The motor 110 rotates the motor shaft 111 on the basis of the control command from the control circuit 151, and controls the rotation angle of the motor shaft 111 on the basis of the control command from the control circuit 151. As described above, the motor 110 is not a brushed motor that rotates a rotor by switching the direction of the magnetic pole of the rotor with a physical switch, but is a brushless motor that rotates the rotor by switching the magnetic field generated from a stator with an electronic switch. That is, the internal information of the motor 110 used to drive the motor 110 is information used when the magnetic field generated in the motor 110 is switched by an electronic switch.
For example, in the brushless motor, the magnetic field generated in the motor 110 is detected using a Hall sensor, and the magnetic field generated from the stator is switched on the basis of the detected magnetic field. More specifically, in the brushless motor, three Hall sensors are provided inside, the angle of the rotor is detected according to a combination of the magnetic fields detected by the three respective Hall sensors, and the magnetic field generated from the stator is switched according to the angle of the rotor. With this configuration, the brushless motor can rotate the rotor both clockwise and counterclockwise.
In such a case, the internal information of the motor 110 is information regarding the magnetic field generated inside the motor 110. For example, the internal information of the motor 110 is sensing information of a magnetic field generated inside the motor 110 detected by a magnetic sensor (for example, a Hall sensor) provided inside the motor 110. In addition, as another example, the internal information of the motor 110 is sensing information of a current sensor that detects a current flowing through a stator that generates a magnetic field in the motor 110.
The actuator device 100 estimates the angle of the motor shaft 111 before input to the gearbox 120 on the basis of the internal information of the motor 110 described above, and uses the estimated angle of the motor shaft 111 for feedback generation by the feedback circuit 140. Note that since the estimated angle of the motor shaft 111 is a rotation angle derived from the information regarding the electric control of the motor 110, it is also referred to as an electrical angle.

• [Directions for this task] From the passage about the brushless motor, reproduce the part that begins at the words "The actuator device" and ends after "an electrical angle.". The listing isn't needed for anything here.

• [Dataset excerpt]
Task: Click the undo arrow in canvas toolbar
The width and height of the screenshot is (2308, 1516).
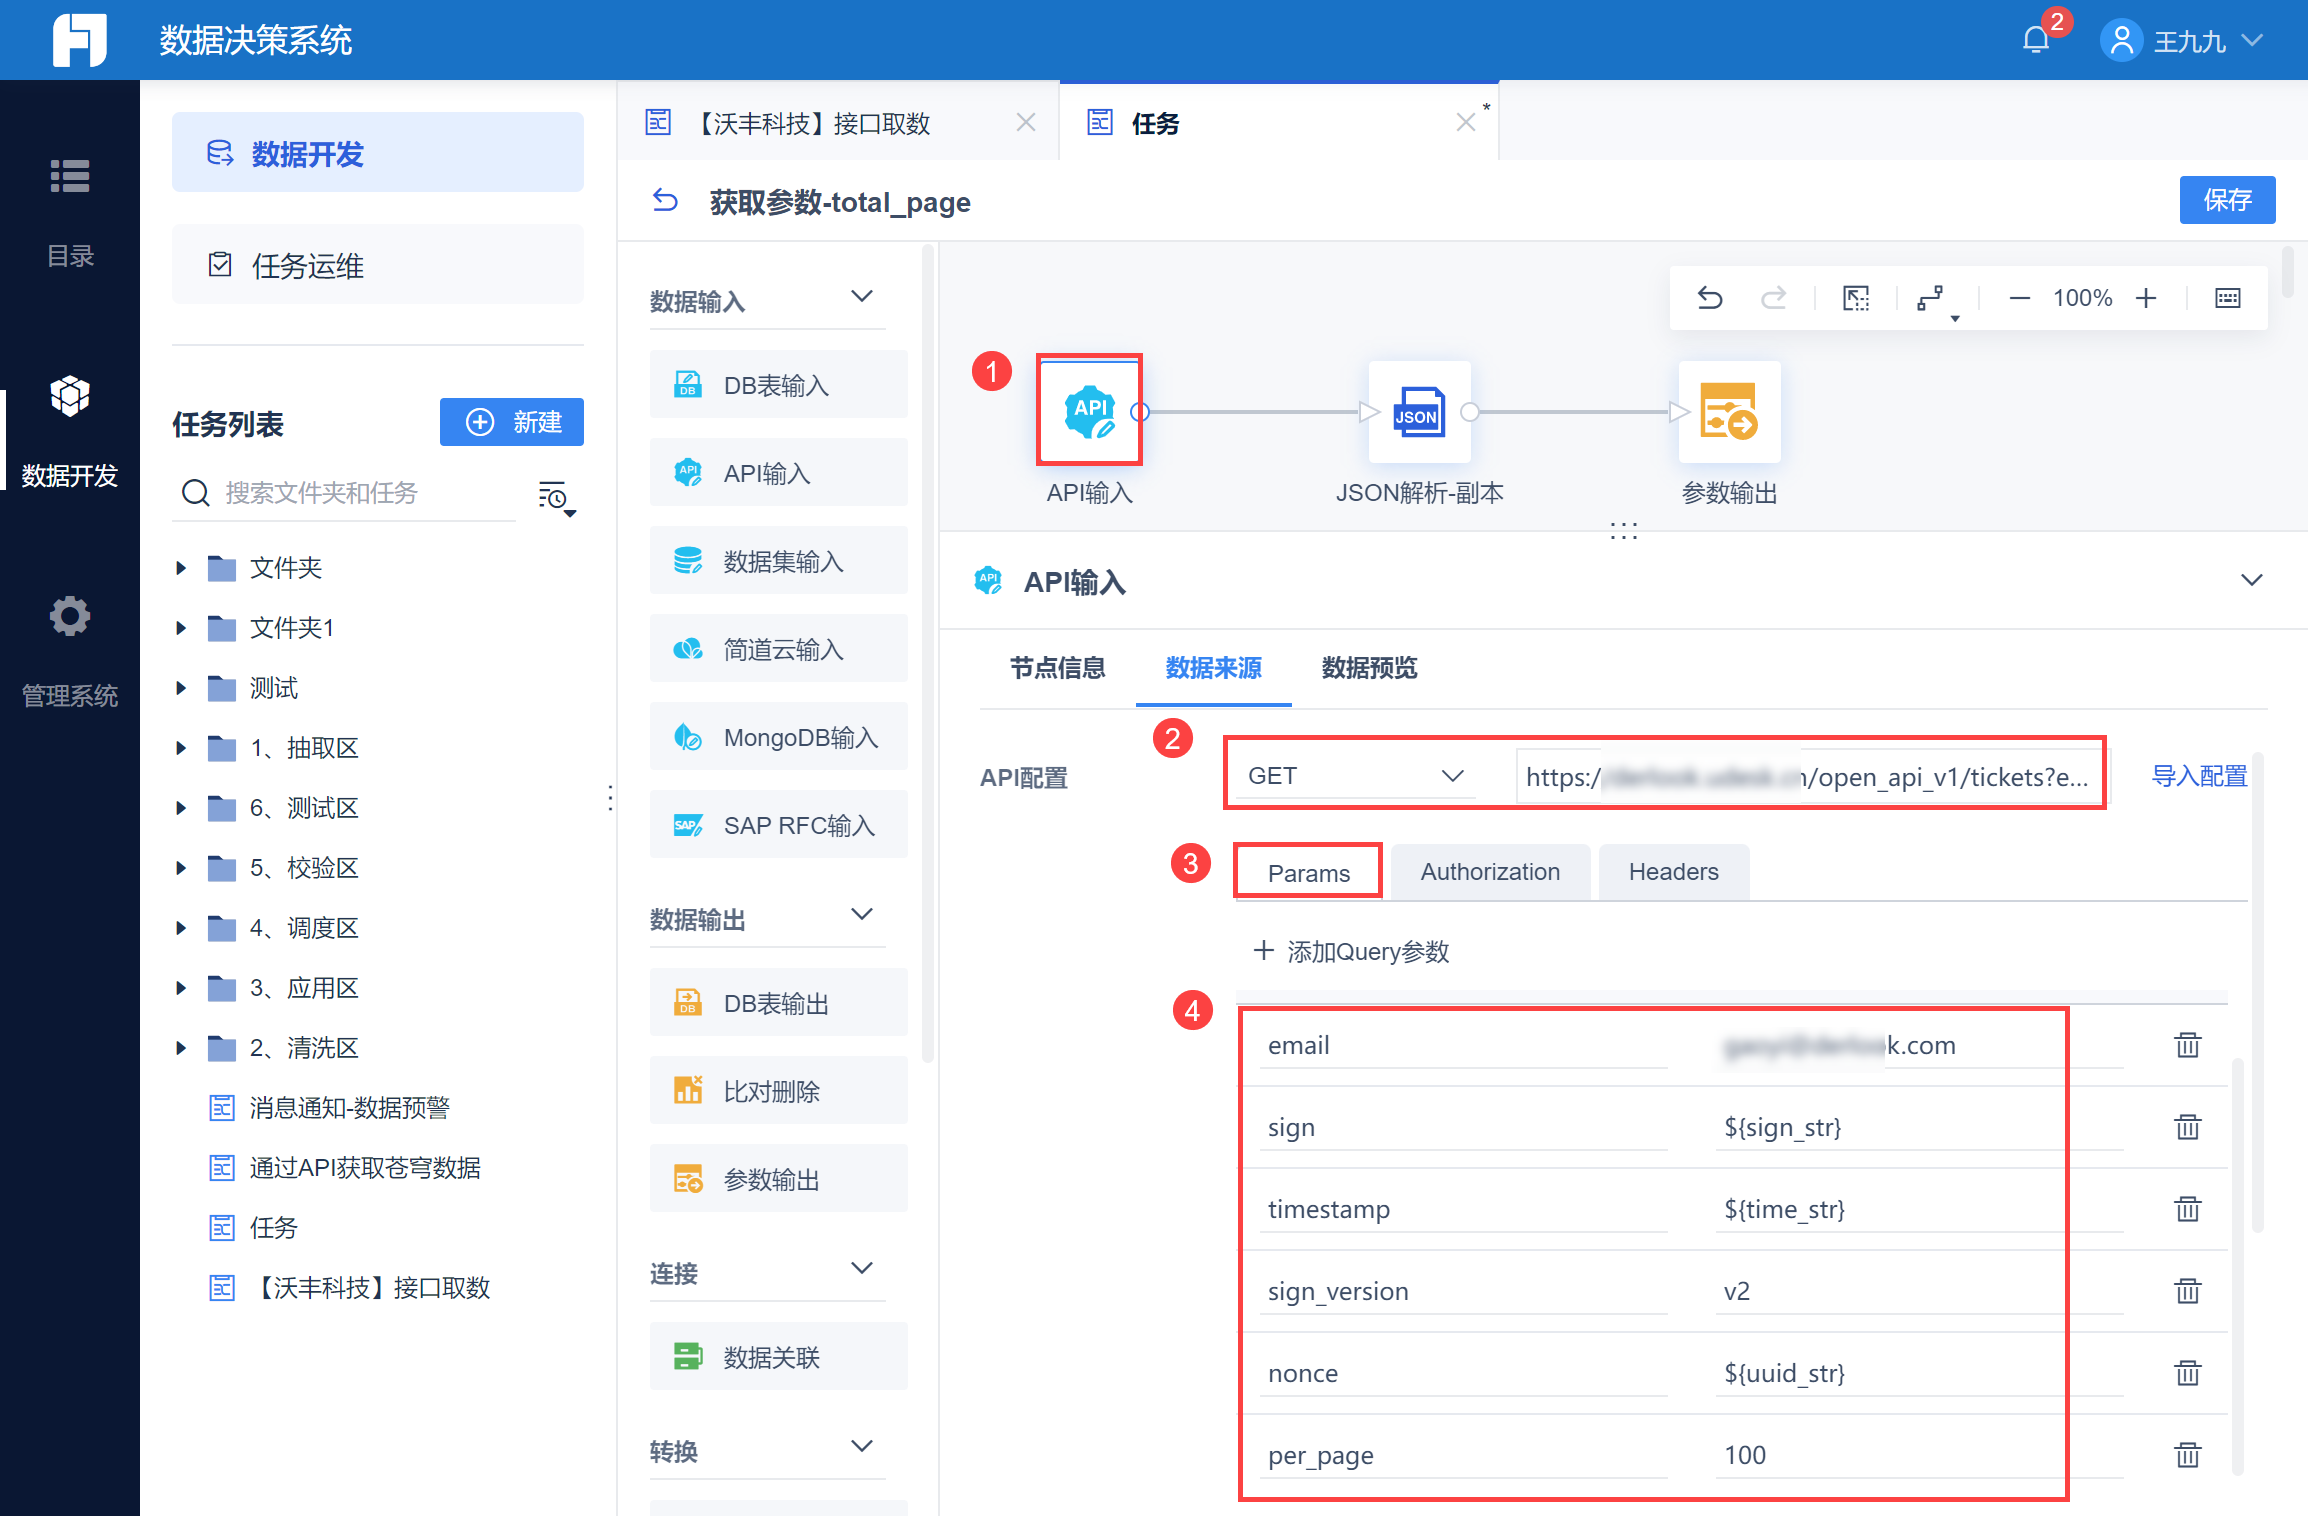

• [Task response]
The actuator device 100 estimates the angle of the motor shaft 111 before input to the gearbox 120 on the basis of the internal information of the motor 110 described above, and uses the estimated angle of the motor shaft 111 for feedback generation by the feedback circuit 140. Note that since the estimated angle of the motor shaft 111 is a rotation angle derived from the information regarding the electric control of the motor 110, it is also referred to as an electrical angle.